Une expulsion sans recherche préalable de solution entraîne une atteinte au droit à la vie privée

TGI Bordeaux, 11 juin 2018, n°1800719

L’établissement Bordeaux Métropole a demandé l’expulsion de familles occupant un terrain privé. Leur expulsion a été prononcée sous délai de deux mois par le Président du Tribunal de grande instance, par ordonnance sur requête, sans contradictoire. Les familles ont fait assigner l’établissement devant le juge des référés du TGI afin qu’il ordonne la rétractation de l’ordonnance ou, à titre subsidiaire, leur octroie un délai d’exécution d’un an.

Contrôle de proportionnalité en cas d’occupation de terrain

CA Paris, 4 mai 2018, n°1702362

La SNCF Réseau a fait assigner en référé-expulsion les personnes installées le long de l’ancienne ligne ferroviaire « la Petite Ceinture ». Par deux ordonnances le juge des référés du tribunal de grande instance de Paris a ordonné l’expulsion de ces personnes qui ont interjeté appel. La Cour d’appel juge que c’est à tort que le premier juge a exclu de se livrer au contrôle de proportionnalité.

Délai pour l’expulsion d’un terrain considéré comme un lieu de vie

CA Paris, 5 avril 2018, n°1701697

Plusieurs familles occupent sans titre une parcelle située dans le domaine public routier. Le président du Tribunal de Grande Instance a déclaré irrecevables les demandes d’expulsion formées par le préfet qui fait donc appel. La cour d’appel précise que la juridiction judiciaire est compétente pour statuer sur l’expulsion d’occupants sans titre de dépendances du domaine public routier.

La ville de Lille et l’Etat condamnés pour une expulsion illégale

TGI Lille, 6 février 2018, n°1701276

Des occupants installés depuis plus de 3 semaines sur un terrain appartenant à la commune de Lille se voient expulsés par les forces de l’ordre sans décision de justice préalable ni prise d’arrêté municipal. Ils saisissent le tribunal afin de contester l’expulsion. Le tribunal conclut à une expulsion illégale entraînant pour les occupant un trouble manifestement illicite.
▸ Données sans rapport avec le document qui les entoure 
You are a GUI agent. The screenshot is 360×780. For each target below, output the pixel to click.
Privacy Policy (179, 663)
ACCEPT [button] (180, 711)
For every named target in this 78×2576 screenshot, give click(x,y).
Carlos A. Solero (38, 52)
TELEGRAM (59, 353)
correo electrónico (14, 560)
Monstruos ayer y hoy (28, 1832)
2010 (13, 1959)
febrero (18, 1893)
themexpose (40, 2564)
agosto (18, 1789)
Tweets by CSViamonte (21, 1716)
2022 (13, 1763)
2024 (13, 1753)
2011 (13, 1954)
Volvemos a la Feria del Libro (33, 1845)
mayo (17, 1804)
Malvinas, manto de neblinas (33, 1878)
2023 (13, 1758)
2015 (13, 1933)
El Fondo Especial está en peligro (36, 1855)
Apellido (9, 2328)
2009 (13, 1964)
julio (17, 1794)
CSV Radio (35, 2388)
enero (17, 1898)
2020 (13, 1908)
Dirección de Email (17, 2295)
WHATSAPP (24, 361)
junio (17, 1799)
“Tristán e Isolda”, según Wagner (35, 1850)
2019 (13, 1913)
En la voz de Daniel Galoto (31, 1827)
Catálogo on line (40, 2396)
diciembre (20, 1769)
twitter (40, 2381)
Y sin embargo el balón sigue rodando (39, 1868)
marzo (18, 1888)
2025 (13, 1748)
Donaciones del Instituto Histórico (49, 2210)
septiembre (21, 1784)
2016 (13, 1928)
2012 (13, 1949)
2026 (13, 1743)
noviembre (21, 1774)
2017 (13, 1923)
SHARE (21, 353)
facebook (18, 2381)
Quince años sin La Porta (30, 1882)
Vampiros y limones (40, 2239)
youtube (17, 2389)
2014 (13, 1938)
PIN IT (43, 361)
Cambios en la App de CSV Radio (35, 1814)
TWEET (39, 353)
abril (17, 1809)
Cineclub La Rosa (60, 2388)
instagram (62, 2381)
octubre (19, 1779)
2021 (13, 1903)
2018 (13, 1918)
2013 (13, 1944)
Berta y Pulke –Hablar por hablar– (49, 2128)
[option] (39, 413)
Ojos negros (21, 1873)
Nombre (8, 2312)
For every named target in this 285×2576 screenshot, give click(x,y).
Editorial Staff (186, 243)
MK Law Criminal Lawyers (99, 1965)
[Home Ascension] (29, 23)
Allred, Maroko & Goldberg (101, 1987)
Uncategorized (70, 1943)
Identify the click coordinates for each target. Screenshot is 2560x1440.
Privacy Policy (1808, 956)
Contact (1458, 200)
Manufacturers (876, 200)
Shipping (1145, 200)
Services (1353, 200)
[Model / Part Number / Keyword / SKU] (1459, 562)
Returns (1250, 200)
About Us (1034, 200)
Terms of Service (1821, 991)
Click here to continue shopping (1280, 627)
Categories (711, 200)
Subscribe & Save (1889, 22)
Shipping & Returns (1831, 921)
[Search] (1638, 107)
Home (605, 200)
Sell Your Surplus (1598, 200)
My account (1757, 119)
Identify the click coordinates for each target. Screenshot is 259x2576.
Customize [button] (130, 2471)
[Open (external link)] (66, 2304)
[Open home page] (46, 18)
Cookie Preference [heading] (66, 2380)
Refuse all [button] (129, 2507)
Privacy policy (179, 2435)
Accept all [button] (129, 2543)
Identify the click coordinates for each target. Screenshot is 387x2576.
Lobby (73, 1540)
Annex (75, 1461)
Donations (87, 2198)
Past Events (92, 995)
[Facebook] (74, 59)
La loi du 5 juillet 2000 relative à l’accueil et à l’habitat des gens du voyage n’est pas applicable aux personnes sédentarisées

CAA de Versailles, 17 octobre 2017, n°15VE03703

Des propriétaires et occupants de caravanes stationnant sur un terrain communal se voient délivrer un arrêté préfectoral les mettant en demeure de quitter les lieux dans un délai de 30 jours. L’arrêté est pris sur le fondement de l’article 9 de la loi du 5 juillet 2000 autorisant les préfets à délivrer aux voyageurs des mises en demeure de quitter les lieux en cas de stationnement illégal de leur caravane, si certaines conditions sont réunies (cf. article 9-1). Un recours est formé devant le Tribunal administratif de Versailles puis porté devant la Cour d’appel. 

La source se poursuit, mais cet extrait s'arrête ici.